Copy out the lines starting with the line that contains "You are a computer-use agent." and going on through the line that contains "click(471, 105)", keeping everything else unchanged but shifting each answer coordinate up by 134. Leave the pictures out of your copy.

*Available data*

┌────────

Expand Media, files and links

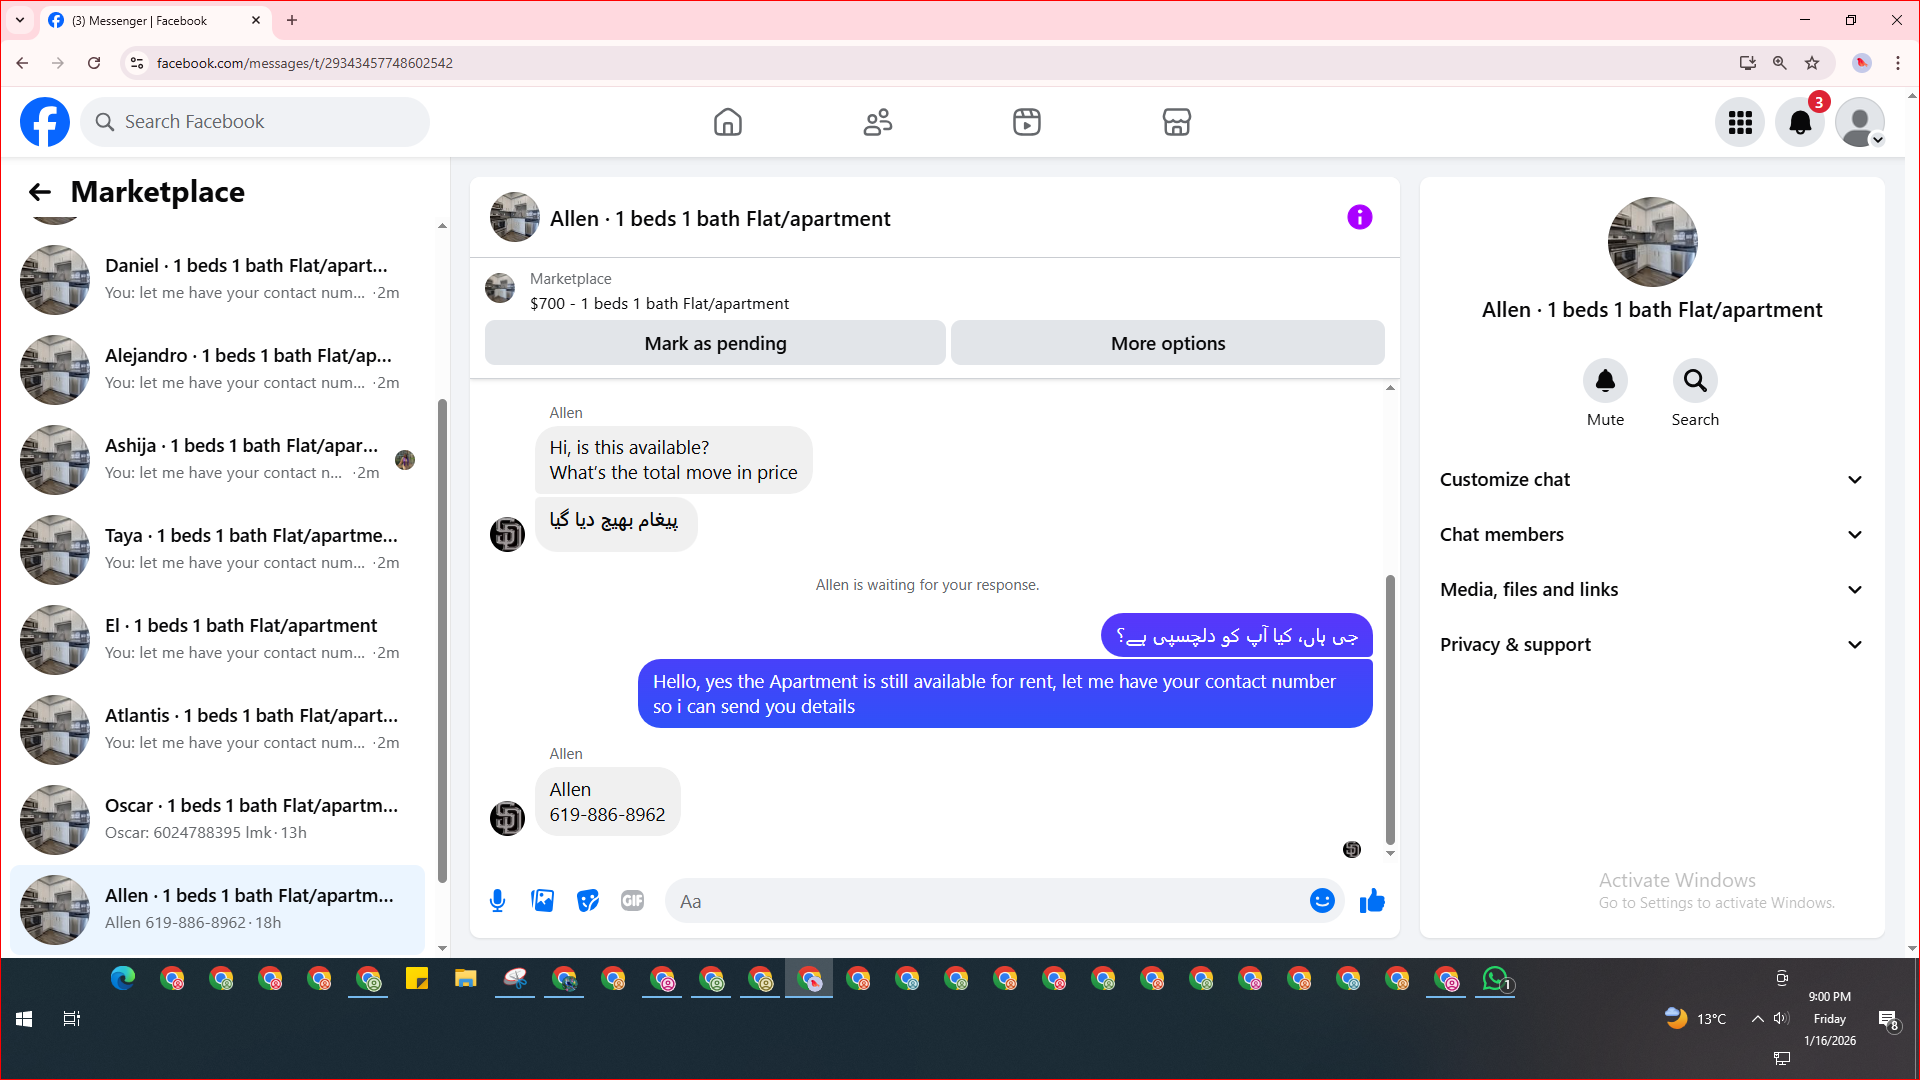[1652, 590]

└────────
┌────────

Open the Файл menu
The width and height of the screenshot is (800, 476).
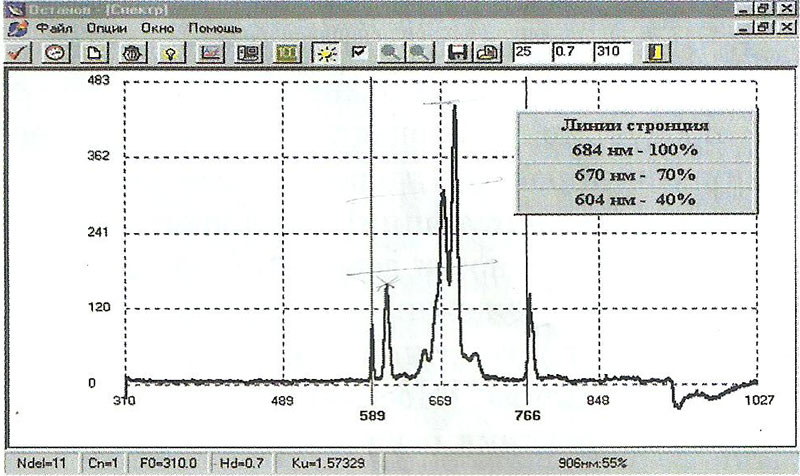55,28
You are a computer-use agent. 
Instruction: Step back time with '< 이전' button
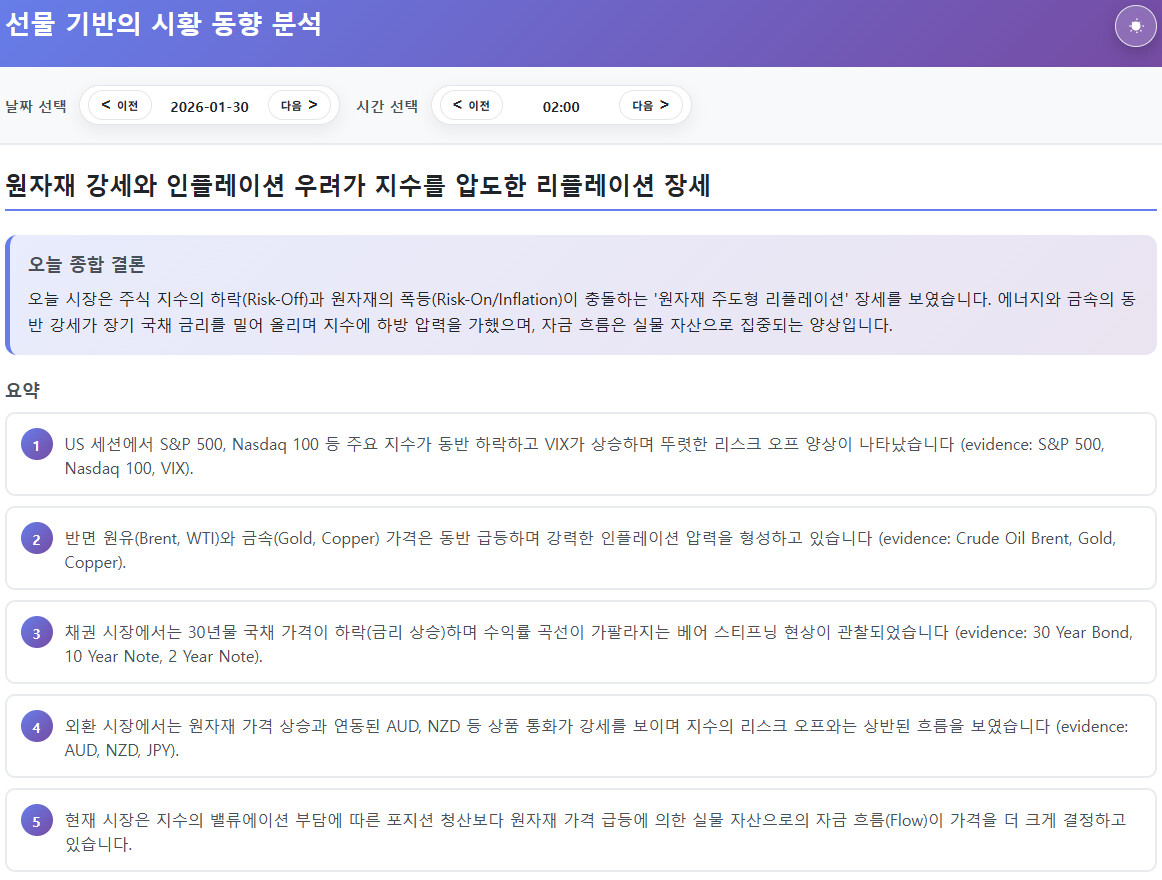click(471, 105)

└────────

*Task answer*
You are a computer-use agent. 
Instruction: Step back time with '< 이전' button
click(605, 239)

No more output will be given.